Analyze a dataset of your choice using an appropriate method taught in this class. You will hand in a report (4 page maximum, including figures) summarizing your analysis following the guidelines below.
Introduction Give me a brief overview of your data, a little bit of background on the topic and your question of interest. Keep this concise, free of statistical jargon and to the point
Data Describe where the data came from. How does chance enter the study design? What is the scope of inference of the study? Give a graphical display of the data and note any unusual features.

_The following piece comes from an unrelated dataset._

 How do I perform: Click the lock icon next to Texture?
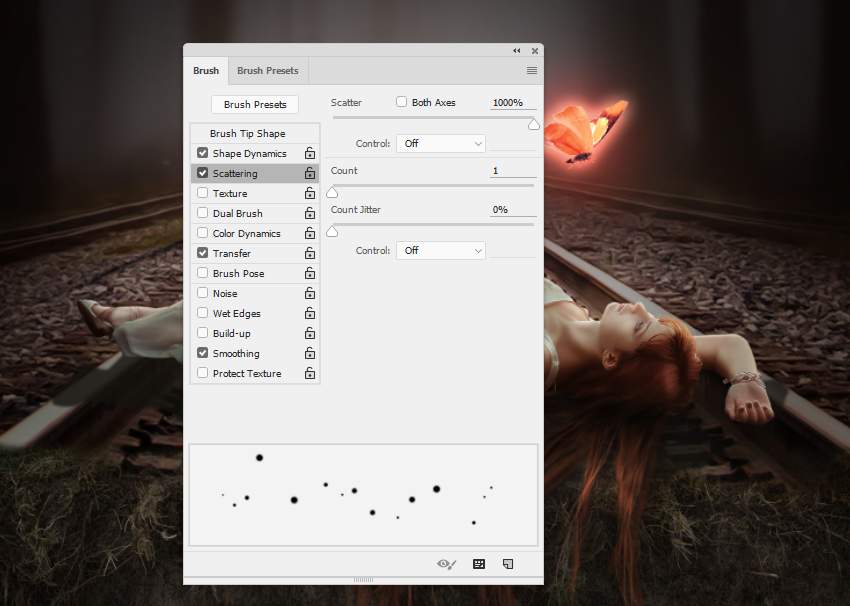click(310, 194)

Methods State the method you are going to use to analyse the data and the null and alternative hypotheses you will test. Why did you chose the method you did? State the assumptions of the method you use, and show or describe why you think they are reasonable assumptions in this case (or why the test might be robust to violations of the assumptions.) Also show and describe any assumptions you checked that ruled out other tests. If there is evidence an assumption is violated, and we have covered an appropriate alternative tool but you fail to use the alternative you will lose points. If there is evidence an assumption is violated but we haven’t covered an appropriate alternative tool, make sure you acknowledge the violation.
Results
Produce a numerical summary of the test results. It should include estimates of any means (or medians) of interest as well as 95% CI intervals (talk to me if you can’t figure out how to do them for your method), the number of observations in each group, the test-statistic, and the p-value. This may be best presented as a table. Make sure it is clear just looking at this section what test you did.

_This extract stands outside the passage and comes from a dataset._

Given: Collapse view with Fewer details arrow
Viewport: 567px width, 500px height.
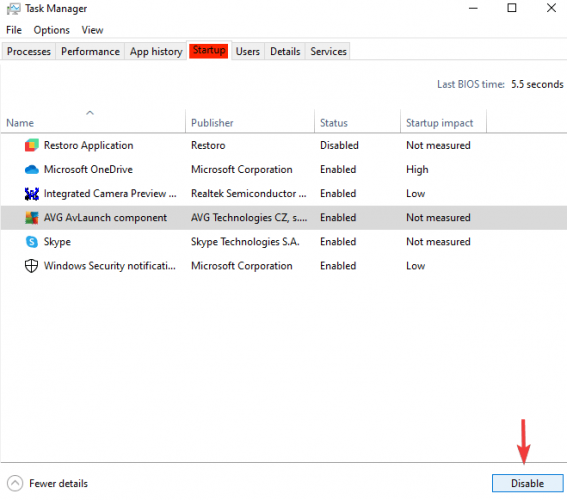Looking at the screenshot, I should [15, 483].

Summary Provide a brief non-technical summary of your analysis (like the statistical summaries we have been writing).
Appendix Put all your R code into the appendix. I should be able to (given the data) run it myself and get all the figures and numbers used in your report.
This is generally the hardest part of any analysis. Find your data and make sure you can get it into R as early as possible. See getting data in to R
http://www.statsci.org/datasets.html is a great place to start if you need to find some data. I looked at the first two and they seemed to have some interesting data sets.
http://www.statsci.org/data/first.html Look particularly at the categories: Two samples, Paired samples, One Way ANOVA and Simple linear regresssion.
http://lib.stat.cmu.edu/DASL/ You can search by a topic you are interested in, or the sort of methods you might apply.
Some of the above give hints about approaches to take. Think critically about their suggestions and justify the approach you take.